C’est à Rodrigue, un Rodrigue au visage pâle, presque trans­pa­rent, que, toute la jour­née, des visi­teurs vont venir dire adieu. Comme si la tragé­die de Corneille se prolon­geait dans un post scrip­tum gran­diose, il reçoit, couché sur son lit, dans la chambre en hauteur où l’on accède en montant quelques marches, à la manière d’un prince espa­gnol exposé dans la salle des audiences du palais Sévil­lan de l’Al­ca­zar. Jamais la mort n’a été plus théâ­trale.

18 Thoughts on “Le dernier hiver du Cid – Jérôme Garcin

  1. Et bien comme je n’avais aucu­ne­ment l’in­ten­tion de lire ce livre, ça tombe bien. Quand tu n’aimes pas, tu le dis clai­re­ment.

  2. Il ne me tentait pas, donc, voilà qui confirme mes premières impres­sions… (mes a priori, en fait !)

  3. keisha on 20 juillet 2020 at 12:26 said:

    J’ap­prends que l’au­teur est le gendre de, je n’avais pas trop envie de lire ce livre, et là encore moins… on fatigue…
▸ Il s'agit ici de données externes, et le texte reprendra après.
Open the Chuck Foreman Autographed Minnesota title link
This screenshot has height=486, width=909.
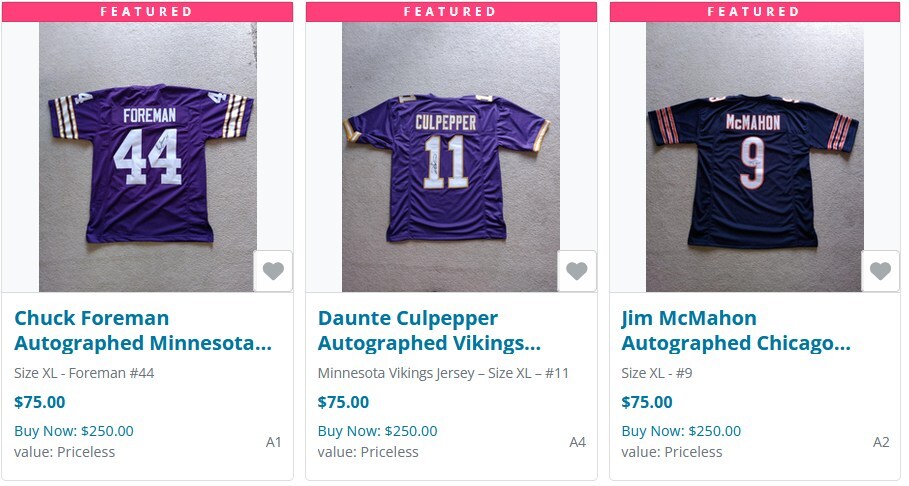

  4. je vais te dire un secret mais il ne faut le répé­ter à personne : je déteste la voix de G Philip ben oui !!
    A part ça je crois que l’on en fait un peu de trop autour de lui, un grand acteur certes mais aussi un homme avec ses failles et ses ombres
    la vérité je crois que comme beau­coup de personnes à qui l’on a caché le diag­nos­tic les gens SAVENT mais du coup il n’y a aucun dialogue ce qui est d’une tris­tesse sans nom

    • Je suis entiè­re­ment d’accord avec toi,les gens ont le droit de mourir. En sachant ce qui leur arrive. Pour Gérard Philippe, ce n’est Pas ce livre qui risque de te le faire appré­cier, oui on en fait trop pour lui .

  5. Brize on 21 juillet 2020 at 19:18 said:

    Voilà qui a le mérite d’être clair ! Je m’étais dit que peut-être et main­te­nant je me dis bof !
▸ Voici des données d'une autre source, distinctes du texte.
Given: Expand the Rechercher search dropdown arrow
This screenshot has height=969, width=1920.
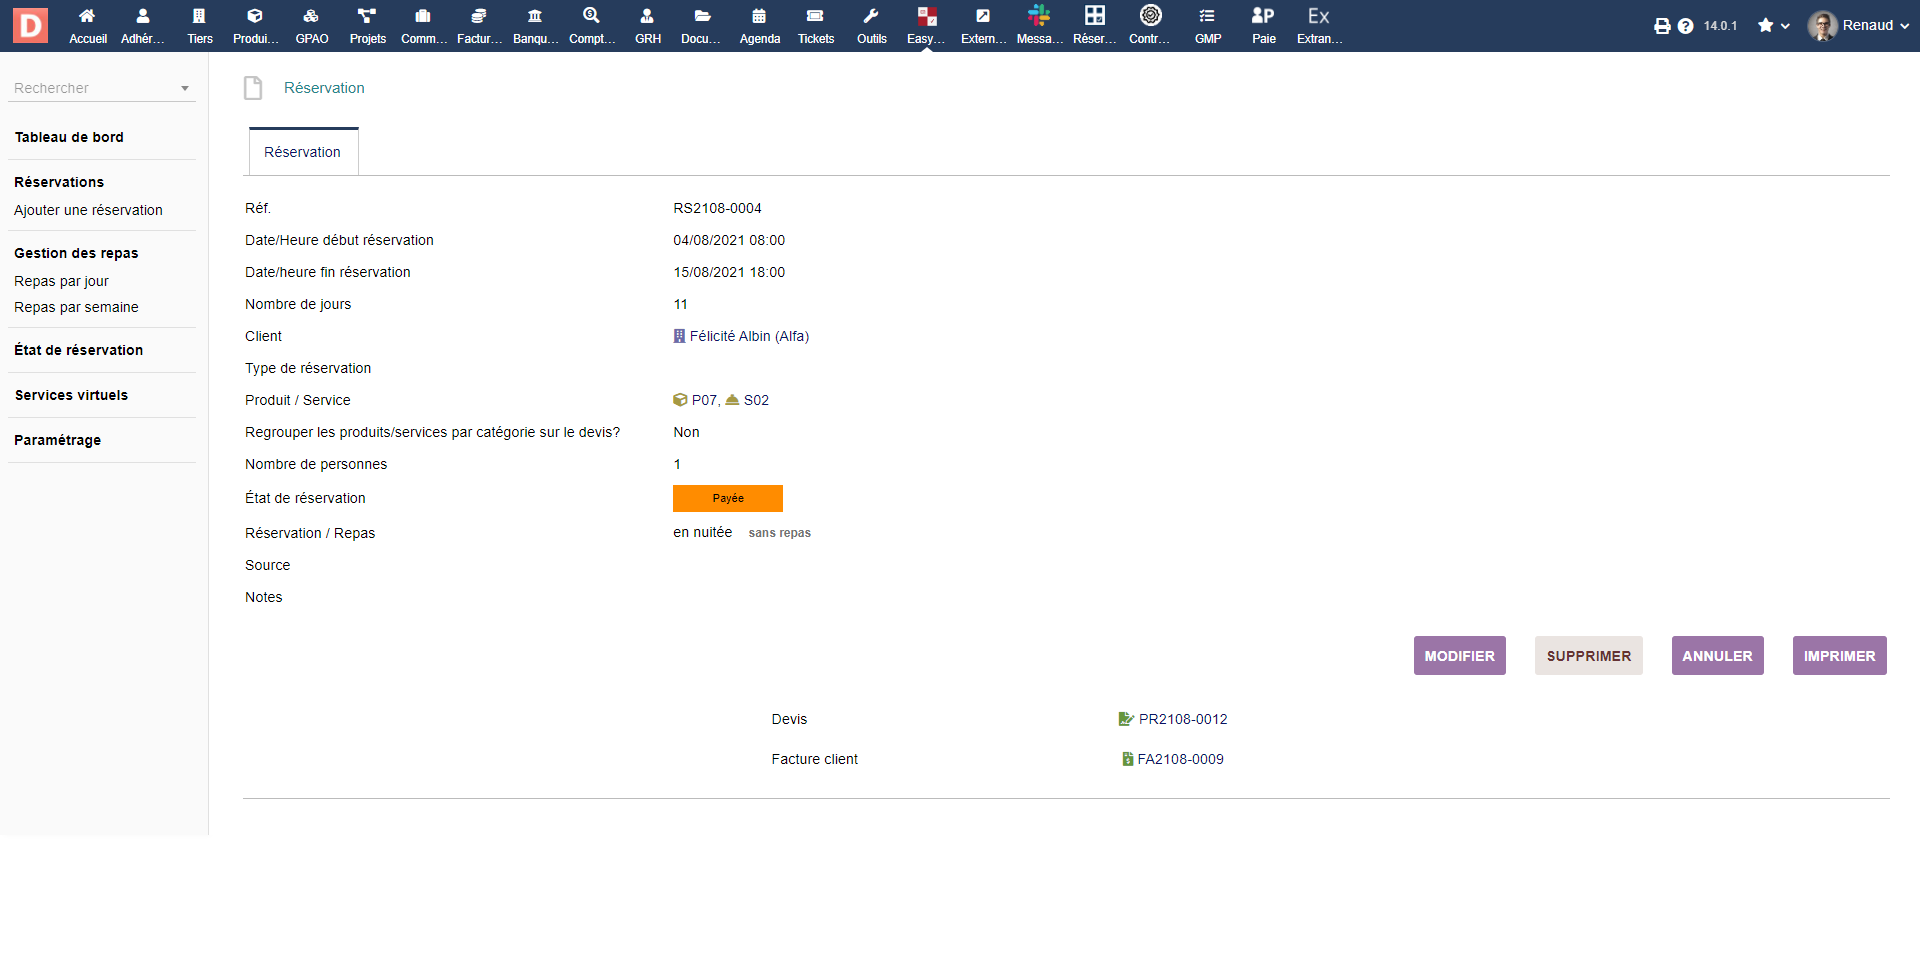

  6. Je n’avais pas envie de le lire. Tu me rappelles que j’ai lu le livre de sa femme il y a long­temps main­te­nant. Quant à ne pas lui dire qu’il avait un cancer, à l’époque c’était la règle, même si comme toi je trouve que c’est inad­mis­sible.
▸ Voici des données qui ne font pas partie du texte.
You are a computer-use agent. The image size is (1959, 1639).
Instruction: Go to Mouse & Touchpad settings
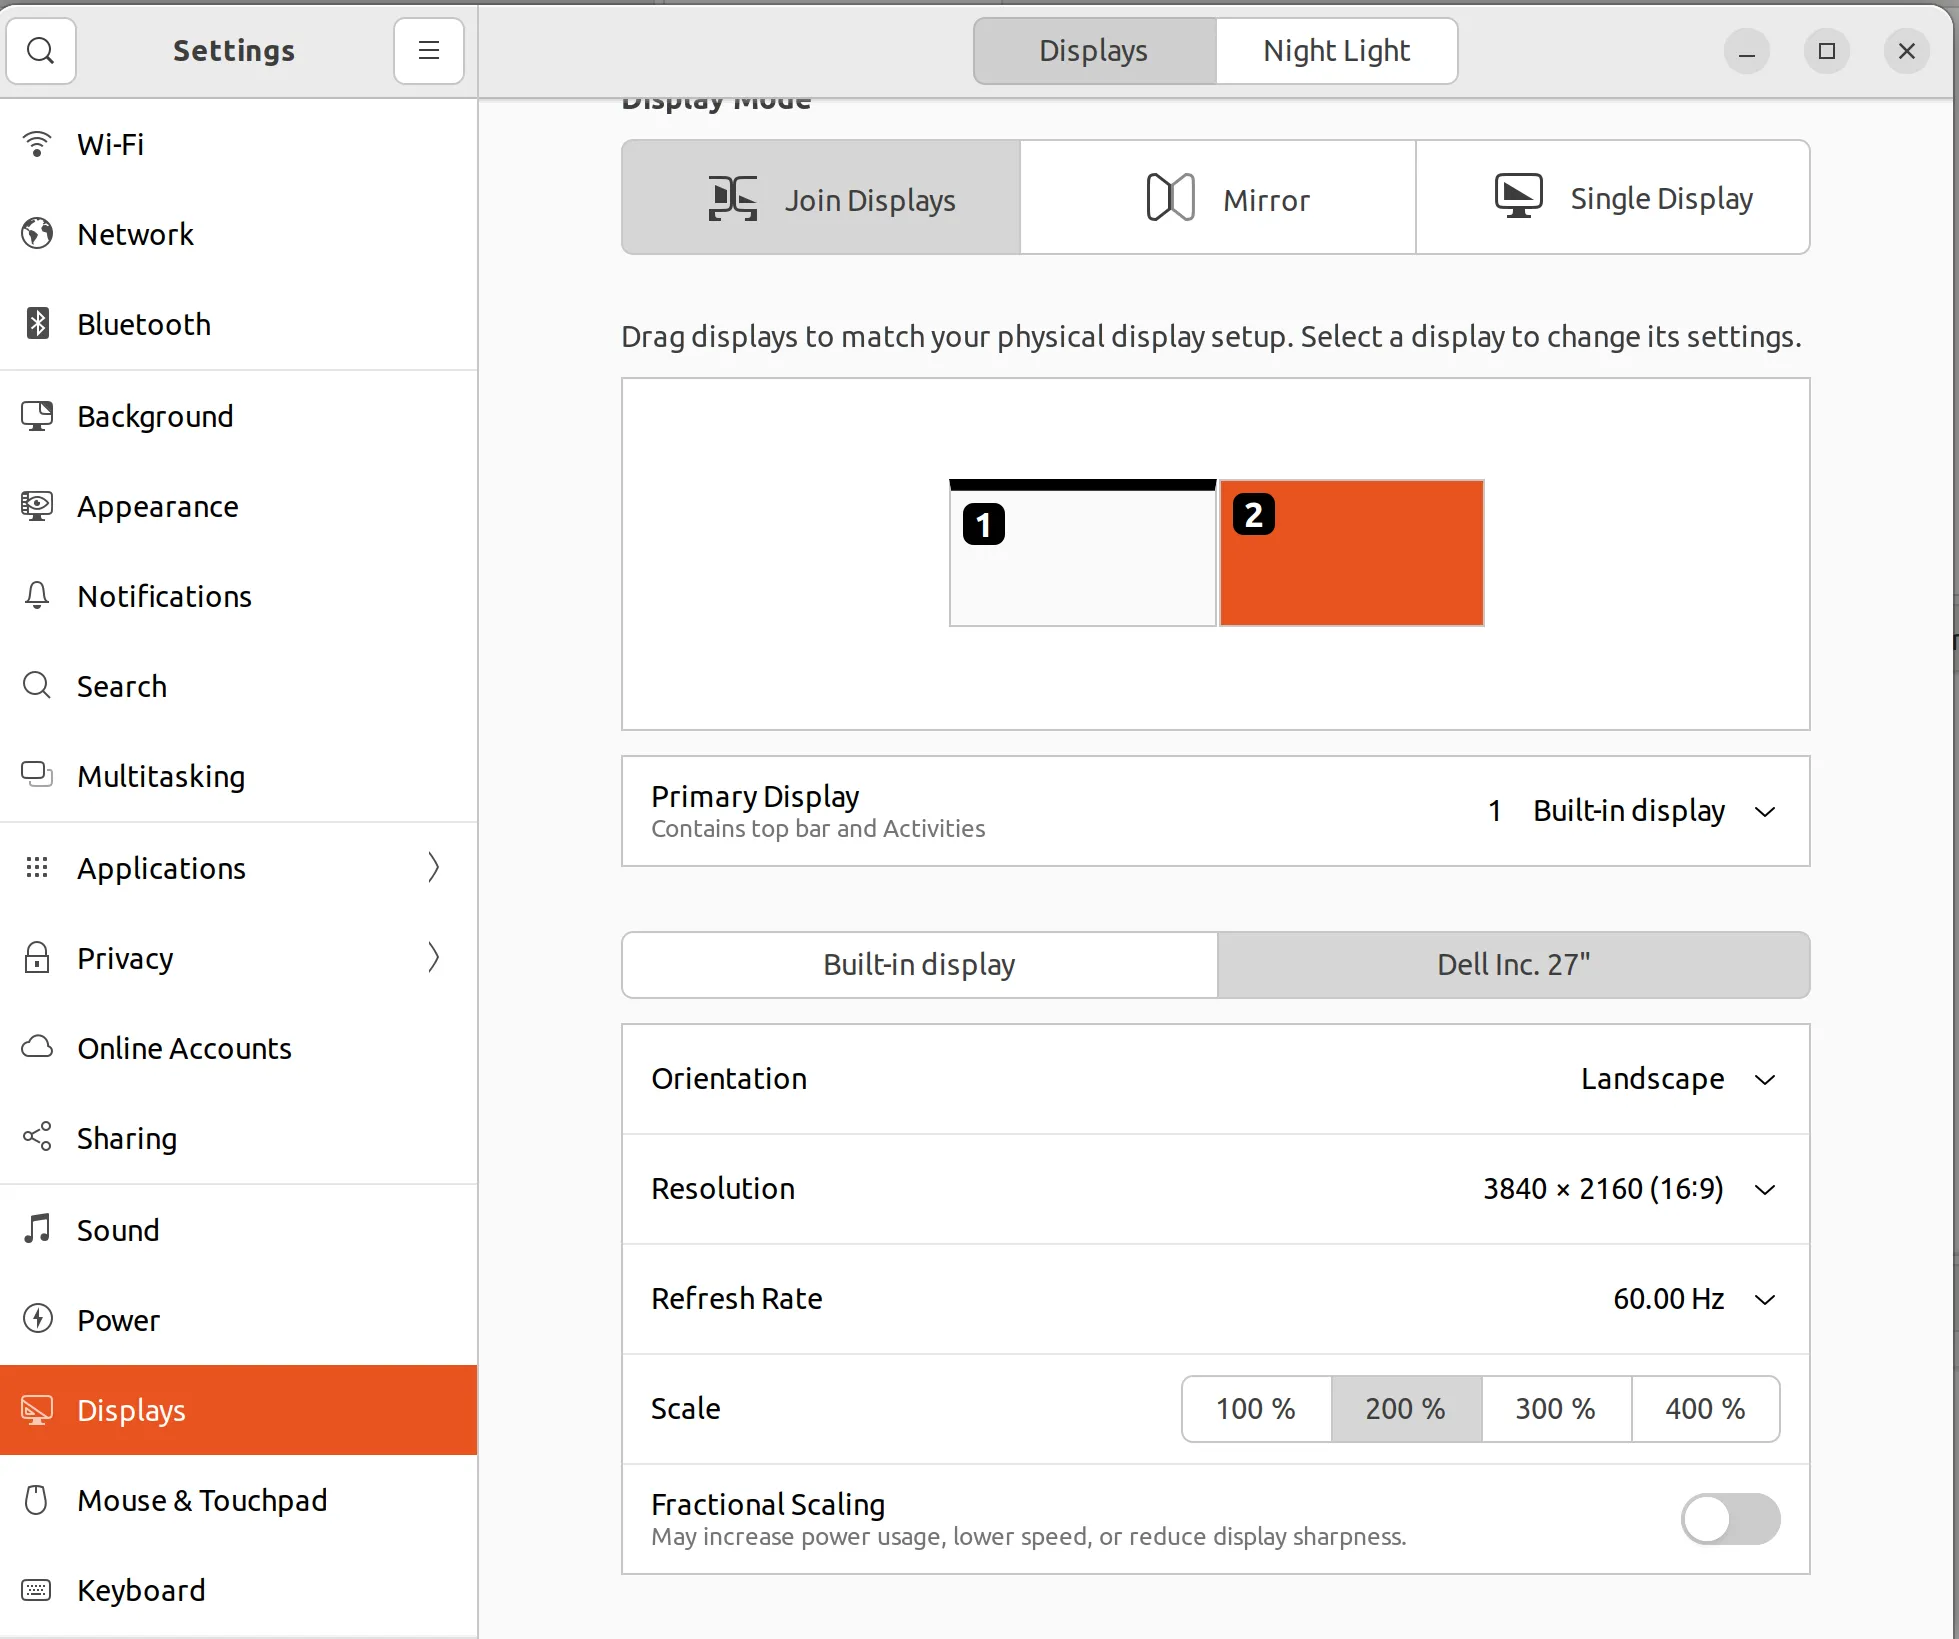200,1499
    • Plus qu’une règle disons que c’était l’ha­bi­tude, mais il est vrai que le cancer était moins répandu donc on ne savait pas trop quoi dire . C’était surtout le confort des méde­cins qui ne voulaient pas affron­ter l’an­goisse du malade.

  7. Jérôme Garcin m’avait beau­coup déçue avec « Le voyant », qui se veut un hommage à Jacques Lussey­ran, un résis­tant aveugle. Malgré tout l’in­té­rêt que présen­tait le person­nage, j’ai eu du mal avec la manière dont Garcin trai­tait son sujet, avec trop d’emphase, comme si la volonté trop évidente de l’au­teur de réha­bi­li­ter ce héros méconnu finis­sait para­doxa­le­ment par faire de l’ombre à ce dernier..
    Du coup, je ne suis pas très surprise par ta décep­tion !

  8. LaSourisJaune on 23 juillet 2020 at 00:06 said:

    Cepen­dant, la plume de Jérôme Garcin est belle, non ? Aussi… la ques­tion que je me pose : cela ne rachète pas un peu le livre ?

  9. Sans hési­ter un seul instant : je vais m’abs­te­nir.